Earlier in the year, this column wrote on Italy’s scippatori, motorcycle thieves renowned for their ability to snatch purses and jewellery on the run. It warned that if no resolute action was taken against Nairobi’s boda boda menace, the Kenyan version of scippatori would be coming to a street near you. It seems the warning was ominously prescient and now hue and cry has arisen after a spate of thefts and muggings attributed to motorcycle gangs.
When the former Internal Security Cabinet Secretary (CS) publicly upbraided boda boda riders for acts of lawlessness, there was a collective sigh of relief. And the resultant crackdown on errant riders was hailed as a turning point of sorts. But pessimists pointed to the nexus between the boda boda harassment of a female diplomat and a visiting head of State from her home country. And they may have been right. The crackdown only lasted the duration of the State visit.
It seems the Nairobi County leadership has crafted its bikers’ policy along the same politically expedient lines. One of Governor Johnson Sakaja’s first pronouncements was to decree that boda boda riders, previously restricted to the outskirts, would now have unfettered access to the city centre. The result of this experiment in liberality has been chaos. Evidently, boda boda riders have a visceral apathy for law and order.
Internal Security CS Kithure Kindiki has weighed in on the matter.
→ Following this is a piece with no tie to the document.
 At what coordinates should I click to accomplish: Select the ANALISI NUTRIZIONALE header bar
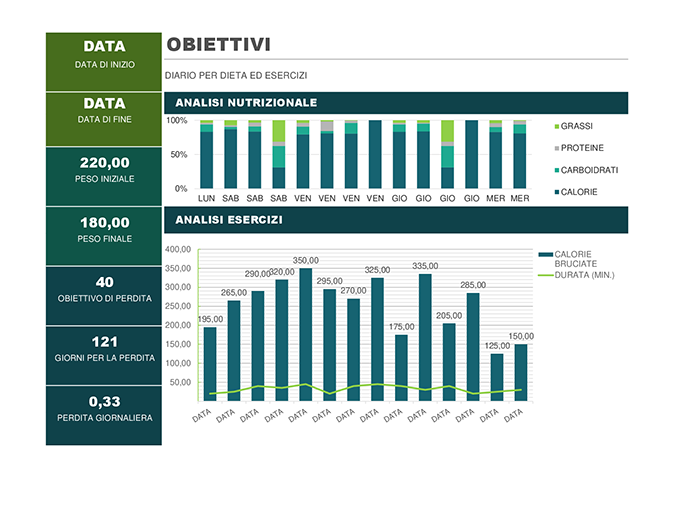[396, 102]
He has promised that stern action will be taken against miscreants within Nairobi. He has correctly identified some unemployed youths as being behind knife attacks and other forms of muggings. He has further refuted claims that the Kenya Police Service officers are on a go-slow, saying that they are doing their best under difficult circumstances.
This column takes the view that even as police officers operate in extremis, there can be no excuse whatsoever for turning a blind eye to egregious breaches of the law. For instance, traffic officers stand by watching as boda boda riders jump traffic lights, ride on the wrong side of the street and overtake from the blind left. They also routinely cycle on pavements and walkways, making movement within Nairobi an extreme sport.
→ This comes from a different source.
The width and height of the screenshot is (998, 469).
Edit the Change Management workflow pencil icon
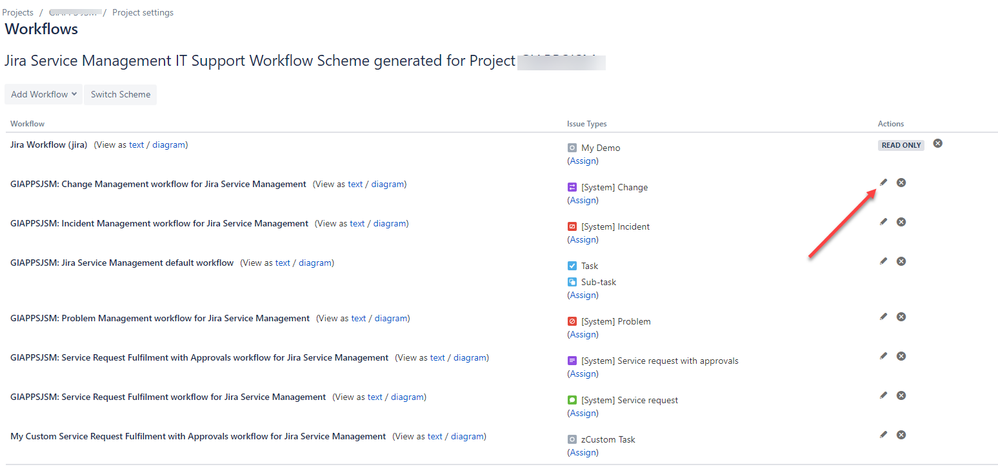pos(883,182)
World over, city centres are considered sacrosanct safe spaces with motoring traffic deliberately curtailed to allow free flow of pedestrian movement. Cities like London even have punitive charges for those who want to access the centre by private car. Nairobi cannot and must not be allowed to degenerate into a muggers paradise.
Felonies and misdemeanours should not flourish under the quiescent eyes of indifferent and venal police officers. The nation’s premier capital has so much riding on its reputation as a beautiful and safe place to visit and do business.
Further, it is deeply unsettling to see human viscera scattered all over the roads when riders, who imagine themselves invincible are run over by cars and trucks. The needless loss of life and the attendant suffering of those who have lost relatives through accidents cannot be quantified.
One rather hopes that for once, political rhetoric will translate into action points; that CS Kindiki’s tough talk will, forthwith, put a stop to the degeneration of Nairobi’s city centre.
On a different note, the short rains are now here. The Kenya Kwanza administration has made food security a central pillar. True to his word, President William Ruto has made available cheap fertiliser. The next logical step would be to engage in a massive nationwide dam-building campaign to move the country away from rain-fed agriculture.
Food self-sufficiency is the new gold. Kenya’s neighbours, previously a source of cheap maize, are now exporting the staple to the Middle and Far East where demand for grain for animal feed is high and prices better. With a global food shortage looming, diplomacy, and the positioning of a country on the world stage may be based on its ability to feed itself and still have surplus for export. Kenya’s journey to that end starts now.